In Boston, only a quarter of low-income third-graders were proficient in reading, compared with half of middle-class students, according to 2007 MCAS results.
A groundbreaking study published in 1995 by Betty Hart, professor emeritus of human development at the University of Kansas, and the late Todd Risley, who taught psychology at the University of Alaska, showed that by age 3, most middle-class children had much larger vocabularies than children from low-income families. Middle-class parents speak, on average, 300 more words per hour to their children, according to the study. The vocabulary gap at age 3 correlated with language scores in the third grade.
Low-income parents are also less likely to acknowledge their children's conversational initiatives and more likely to use words like no, shut up, and stop, the research showed.
But the literacy coaches didn't mention any of those statistics in their meeting with Charlestown parents last week, careful not to alienate their new partners.
"You have to engage parents in a way that doesn't make them feel like you're blaming them, but show them that this practice is important for their kids' ability to read and for their school success," said Richard Weissbourd, a lecturer at the Harvard Graduate School of Education who founded ReadBoston and helped launch a similar effort in Cambridge in 2001 that many parents have embraced.
In Charlestown, the Boston literacy coaches joined parents and their children in making animal figures out of cherry-scented Play-Doh and modeled ways to use play to introduce words.
"Roar . . . roar," Hess said, as she showed 2-year-old Adrian how to make a dinosaur.
"Rojo, Adrian.
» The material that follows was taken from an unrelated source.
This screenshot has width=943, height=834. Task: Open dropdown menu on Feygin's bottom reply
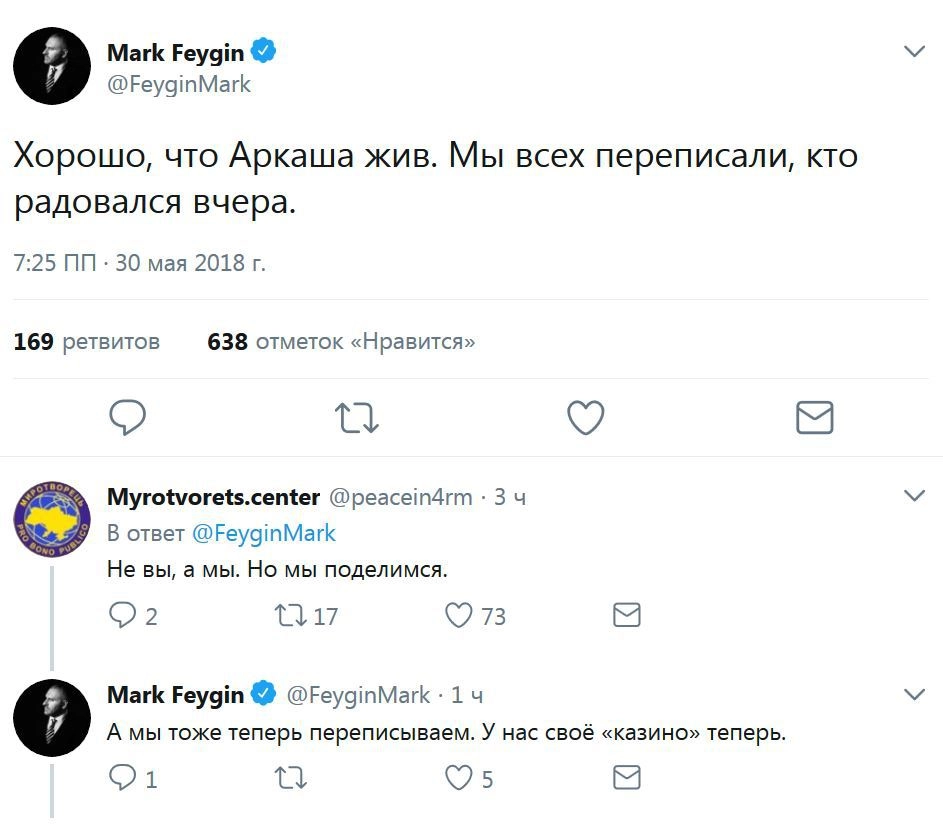click(x=914, y=693)
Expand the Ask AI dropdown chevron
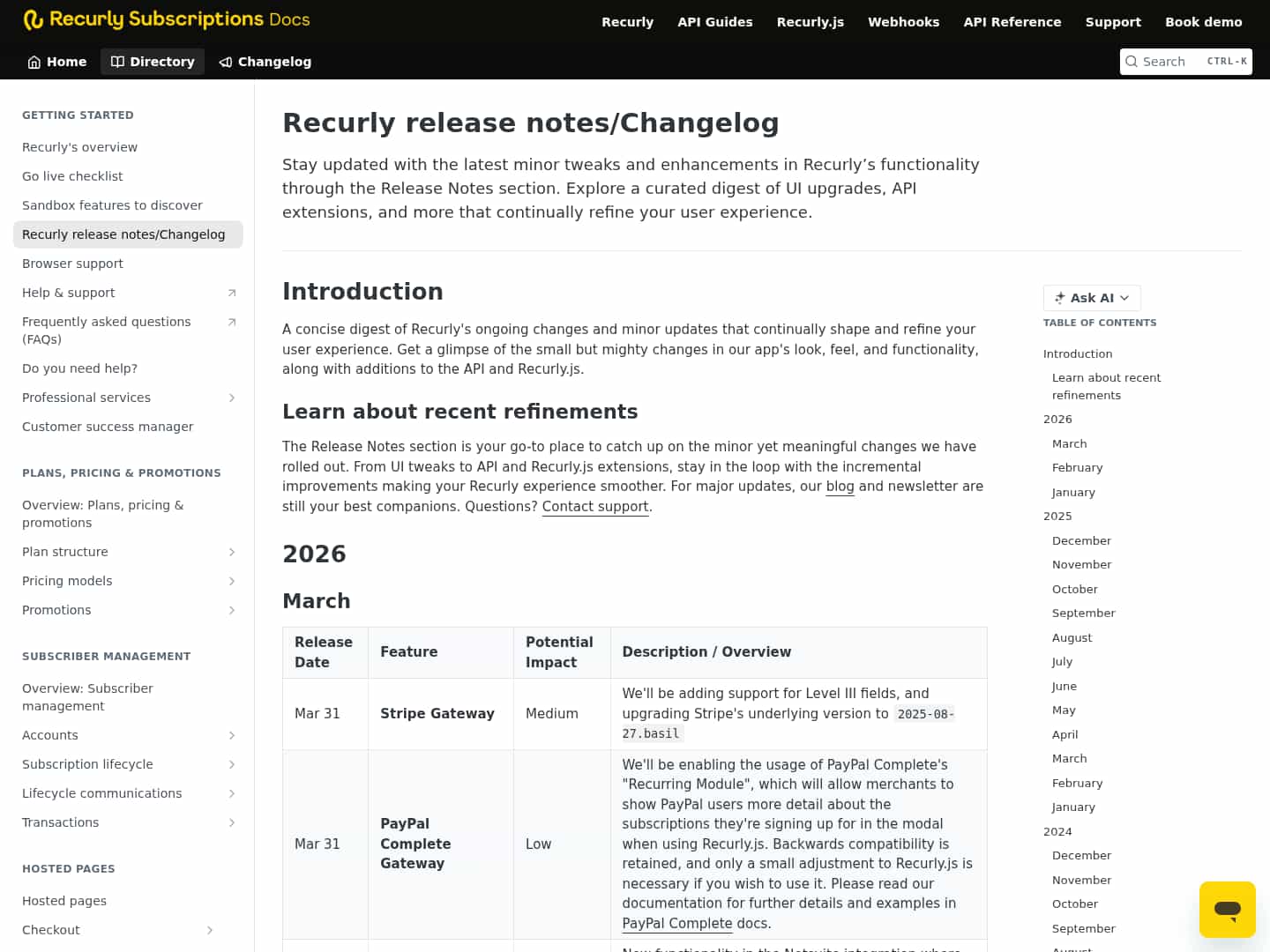This screenshot has height=952, width=1270. click(x=1125, y=298)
Rojo," said Adrian's mother, Radaisy Santana, a 42-year-old from the Dominican Republic, as she made a dog out of the red lump of dough. Then she asked the boy in Spanish what noise a dog makes.
Next to them, Jose Santos bounced his 6-month-old daughter, Ky'Lee, on his lap. "Jumping, jump," he said. She giggled.
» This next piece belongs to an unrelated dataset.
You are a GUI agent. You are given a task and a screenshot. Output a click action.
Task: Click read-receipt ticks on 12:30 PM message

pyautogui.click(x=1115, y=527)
During the coming year, the literacy coaches plan to conduct home visits and hold workshops in housing developments and community health centers in Roslindale, Dorchester, Roxbury, and Jamaica Plain, said Theresa Lynn, executive director of ReadBoston.
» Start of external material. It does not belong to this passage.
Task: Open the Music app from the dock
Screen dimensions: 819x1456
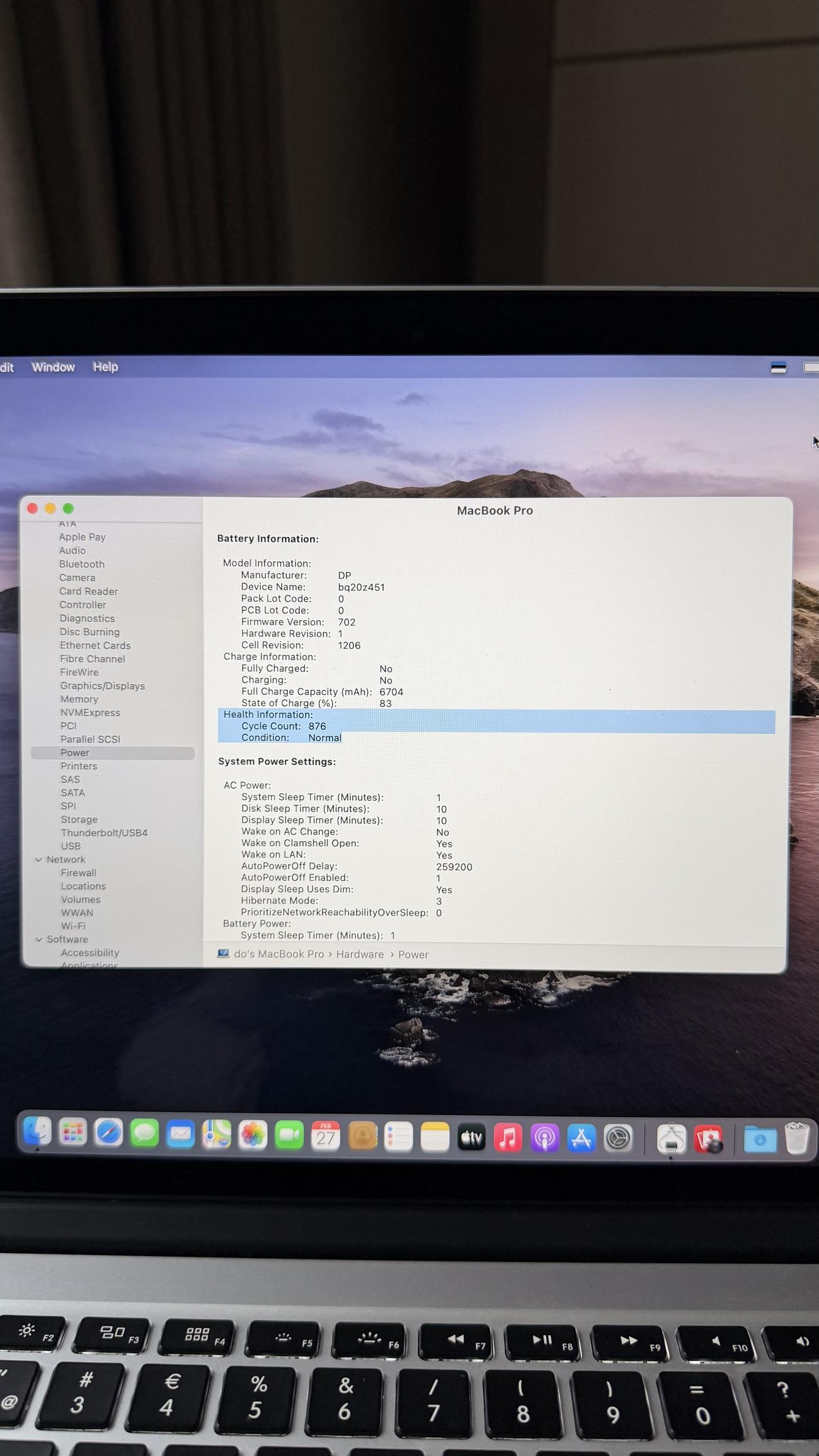Action: pyautogui.click(x=508, y=1138)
In addition to the workshops, the coaches plan to accompany parents to the grocery store and on field trips to the zoo to practice infusing vocabulary lessons into everyday activities. Parents should read signs out loud, they said, or ask children to point out certain numbers, letters, or colors in a grocery aisle.
ReadBoston also plans to educate preschool teachers and day-care providers on the importance of talking to young children because often, Lynn said, the adults chatter among themselves and not to the children.
In Cambridge, about 75 percent of parents participating in a similar campaign have changed the way they talk and interact with their youngsters, said Lauren Leikin, who heads Cambridge's effort.
Catherine Snow, a professor at Harvard Graduate School of Education and an authority on children's literacy development, said the key to making the training stick is making the interactions fun for parents and for children.
"If it's taken on like a burdensome task, then it probably won't survive after the period of intervention," she said.